Hoje, Pearson e Horsley continuam cultivando os cacaueiros e colhendo os grãos de acordo com a tradição local, um processo que os visitantes podem presenciar entre meados de janeiro e início de junho.
Durante a temporada de colheita, mais de 400 agricultores que fornecem grãos para a Marañón Chocolate se levantam ao amanhecer para tirar manualmente as vagens das árvores, usando longas varas de bambu com lâminas curvas nas pontas.
As vagens são mantidas fechadas até Pearson ou Horsley chegarem para inspecioná-las e garantir que contenham a proporção correta de grãos brancos.
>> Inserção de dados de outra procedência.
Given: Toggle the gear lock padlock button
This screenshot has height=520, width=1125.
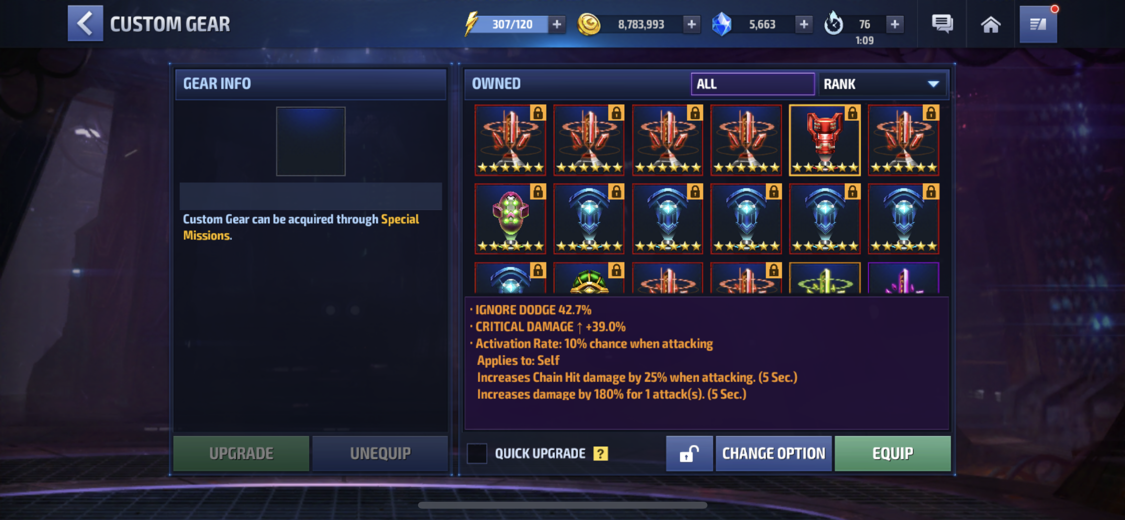Looking at the screenshot, I should pos(689,453).
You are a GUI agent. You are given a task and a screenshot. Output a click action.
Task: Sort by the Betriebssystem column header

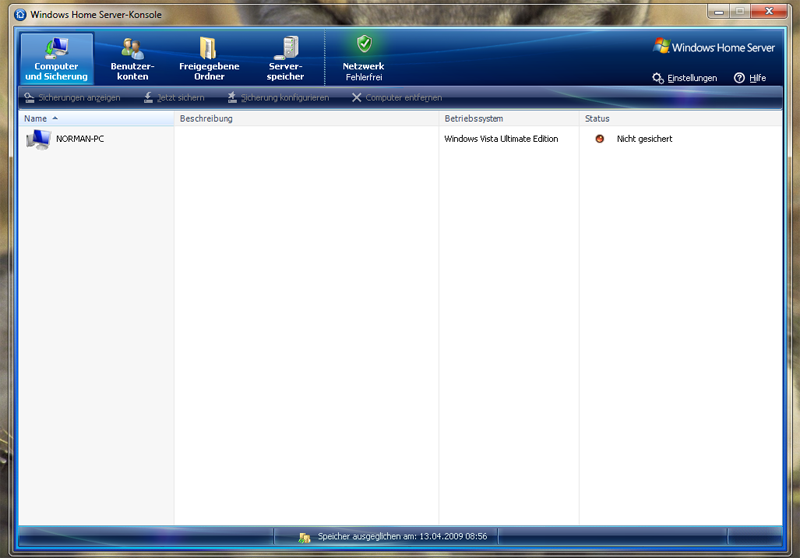pyautogui.click(x=474, y=119)
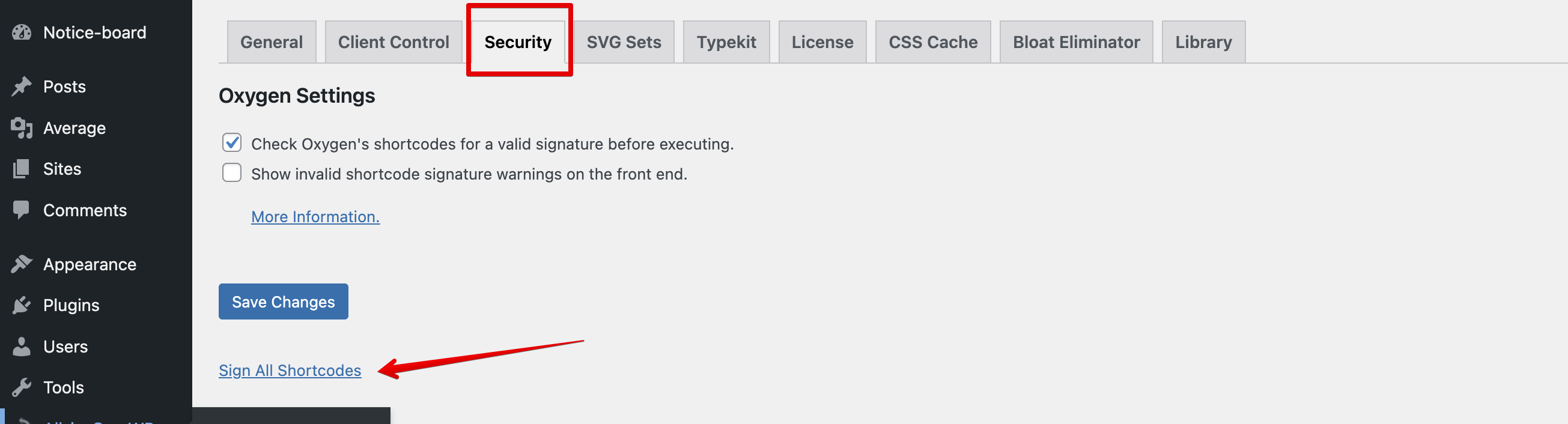Click the Users person icon
Viewport: 1568px width, 424px height.
click(x=22, y=346)
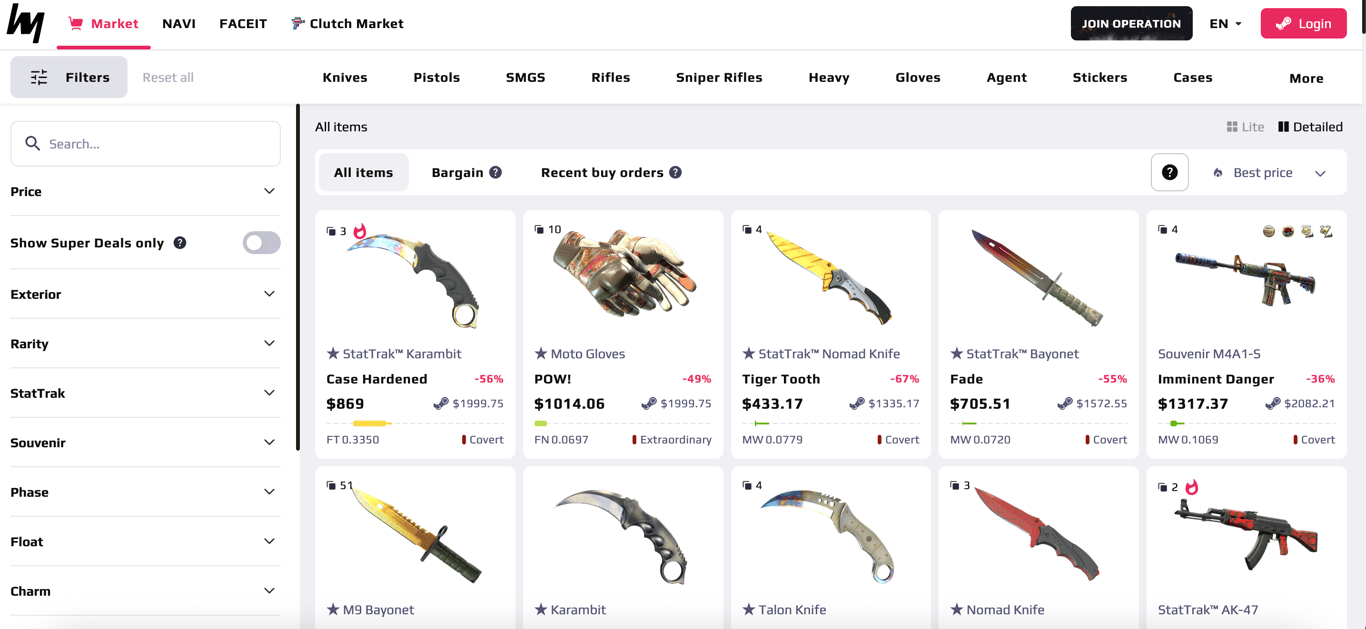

Os grãos são então extraídos à mão, e eles compram na mesma hora dos agricultores, pagando um valor quase 50% acima do preço de mercado local para apoiá-los.
Os grãos colhidos são transportados até a unidade de processamento da Marañón Chocolate, a poucos quilômetros das fazendas, primeiro por burros e depois por motocicletas. Eles são secos e fermentados antes de serem enviados para o fabricante de chocolate na Suíça.
Lá, os grãos são processados mais uma vez em uma antiga máquina de conchagem (que permite misturar e arejar o chocolate líquido) de 1879 para produzir o produto final: Fortunato Nº 4. O produto, que tem a assinatura da Marañón Chocolate, recebeu esse nome em homenagem ao fazendeiro Don Fortunato, e porque foi a quarta amostra genética enviada para teste que foi confirmada como sendo do lendário cacau.
Especialistas em chocolate do mundo todo elogiaram o Fortunato Nº 4 por seu sabor encorpado, textura suave e por não amargar. O chef de confeitaria suíço Roger Von Rotz o descreveu como “o Rolex dos chocolates”, enquanto o chef peruano Gastón Acurio declarou: “Acabei de experimentar o melhor chocolate que já comi em toda a minha vida”.
A venda do Fortunato Nº 4 é limitada a fabricantes de chocolate finos, que o transformam em criações voltadas ao consumidor e disponibilizam para venda na internet ou em lojas físicas locais.
Você pode comprar o chocolate fabricado com cacau puro nacional a partir de fornecedores como Moonstruck Chocolate Company, nos Estados Unidos, House of Anvers, na Austrália, e Solkiki Chocolatemaker, no Reino Unido.
Ser o berço do chocolate mais raro do mundo enche de orgulho a comunidade do cânion do rio Marañón. Graças aos grãos de cacau exclusivos, sua importância cresceu internacionalmente, sobretudo após o reconhecimento de chocolatiers de renome mundial.
Don Fortunato, que cobra royalties pelas vendas do Fortunato Nº 4, é um homem feliz. Isso me ajudou financeiramente e me tornou famoso”, diz ele com um sorriso orgulhoso no rosto.
Até hoje, ele cuida do cacaueiro puro nacional em sua propriedade, vigiando a “mãe” do chocolate que renasceu das cinzas.